**Prompt 1**. Which schools and colleges does the Travis Wiltzius profile below name? List each one.
**Prompt 2**. Pick up the Travis Wiltzius profile after its last sentence and keep writing.

**Extracted text**.
· · · · ·
Travis Wiltzius

Biographical details
- Born: Escanaba, Michigan, U.S.
- Alma mater: Bay de Noc Community College (2010) Central Michigan University (2013, 2015)

Coaching career (HC unless noted)
- 2007–2009: Escanaba Senior HS (MI) (DL)
- 2010–2011: Central Michigan (student manager)
- 2012: Central Michigan (intern)
- 2013: Central Michigan (OQC)
- 2014: Central Michigan (GA)
- 2015–2016: Finlandia (OL)
- 2017: Finlandia (AHC/OL)
- 2018–2021: Finlandia

Head coaching record
- Overall: 0–20

= Travis Wiltzius =

American football coach

Travis Wiltzius is an American football coach. He served as the head football coach at Finlandia University in Hancock, Michigan from 2018 to 2021.
· · · · ·
**Supplied information**.

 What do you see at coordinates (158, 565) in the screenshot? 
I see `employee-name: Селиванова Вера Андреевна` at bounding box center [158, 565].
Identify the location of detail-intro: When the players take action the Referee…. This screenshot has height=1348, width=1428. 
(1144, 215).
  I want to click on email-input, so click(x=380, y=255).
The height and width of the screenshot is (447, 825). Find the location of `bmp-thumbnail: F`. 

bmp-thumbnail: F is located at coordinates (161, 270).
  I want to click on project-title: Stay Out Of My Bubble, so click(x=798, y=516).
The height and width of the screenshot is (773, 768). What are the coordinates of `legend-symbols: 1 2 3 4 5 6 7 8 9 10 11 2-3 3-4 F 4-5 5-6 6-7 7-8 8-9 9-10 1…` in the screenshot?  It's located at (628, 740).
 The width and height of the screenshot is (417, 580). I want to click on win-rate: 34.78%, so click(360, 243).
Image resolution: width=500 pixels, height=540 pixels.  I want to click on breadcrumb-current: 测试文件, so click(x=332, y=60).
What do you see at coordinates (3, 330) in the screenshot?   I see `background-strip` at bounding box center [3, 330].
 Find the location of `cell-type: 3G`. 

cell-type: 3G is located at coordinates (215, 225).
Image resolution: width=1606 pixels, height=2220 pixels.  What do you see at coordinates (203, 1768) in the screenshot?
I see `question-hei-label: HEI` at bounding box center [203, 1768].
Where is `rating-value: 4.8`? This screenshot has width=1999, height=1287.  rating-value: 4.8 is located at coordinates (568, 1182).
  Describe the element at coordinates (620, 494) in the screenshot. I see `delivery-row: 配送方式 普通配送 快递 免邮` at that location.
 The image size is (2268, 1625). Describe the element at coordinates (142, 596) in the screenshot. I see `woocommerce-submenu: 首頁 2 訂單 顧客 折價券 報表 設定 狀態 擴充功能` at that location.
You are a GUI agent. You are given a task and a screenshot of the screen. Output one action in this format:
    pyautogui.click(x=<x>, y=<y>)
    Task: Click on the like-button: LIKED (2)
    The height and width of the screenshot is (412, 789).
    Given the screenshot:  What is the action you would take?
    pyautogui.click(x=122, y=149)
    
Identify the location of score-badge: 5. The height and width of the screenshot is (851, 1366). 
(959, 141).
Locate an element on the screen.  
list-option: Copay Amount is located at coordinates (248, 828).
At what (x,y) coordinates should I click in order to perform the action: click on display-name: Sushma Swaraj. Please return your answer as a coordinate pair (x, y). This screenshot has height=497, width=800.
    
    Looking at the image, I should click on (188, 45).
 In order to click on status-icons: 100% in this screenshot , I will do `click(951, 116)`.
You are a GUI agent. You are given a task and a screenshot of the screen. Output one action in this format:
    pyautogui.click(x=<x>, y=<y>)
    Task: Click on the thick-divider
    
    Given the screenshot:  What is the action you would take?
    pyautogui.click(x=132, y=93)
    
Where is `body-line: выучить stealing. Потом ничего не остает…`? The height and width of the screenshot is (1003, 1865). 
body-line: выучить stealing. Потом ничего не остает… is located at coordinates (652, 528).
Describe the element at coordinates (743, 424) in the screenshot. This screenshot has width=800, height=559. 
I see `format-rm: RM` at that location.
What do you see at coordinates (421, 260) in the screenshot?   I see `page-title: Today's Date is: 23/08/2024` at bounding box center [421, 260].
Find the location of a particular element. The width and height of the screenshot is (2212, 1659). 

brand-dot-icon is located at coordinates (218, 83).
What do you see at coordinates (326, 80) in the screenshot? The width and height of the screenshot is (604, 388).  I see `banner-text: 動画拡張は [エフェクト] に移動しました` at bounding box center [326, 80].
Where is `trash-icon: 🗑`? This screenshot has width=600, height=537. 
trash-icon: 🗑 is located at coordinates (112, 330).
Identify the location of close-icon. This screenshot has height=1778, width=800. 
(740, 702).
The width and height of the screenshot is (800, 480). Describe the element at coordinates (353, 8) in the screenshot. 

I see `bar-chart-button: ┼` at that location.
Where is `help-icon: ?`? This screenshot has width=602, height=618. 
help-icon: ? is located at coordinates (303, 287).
· · · · ·
**Output 1**.
- Bay de Noc Community College
- Central Michigan University
- Escanaba Senior HS
- Finlandia University

**Output 2**.
==Coaching career==
===Finlandia===
Wiltzius was named interim head coach of Finlandia in April 2018. The interim label was removed on November 12, 2018.

==Head coaching record==

| Year | Team | Overall | Conference | Standing | Bowl/playoffs |
Finlandia Lions (Michigan Intercollegiate Athletic Association) (2018–2021)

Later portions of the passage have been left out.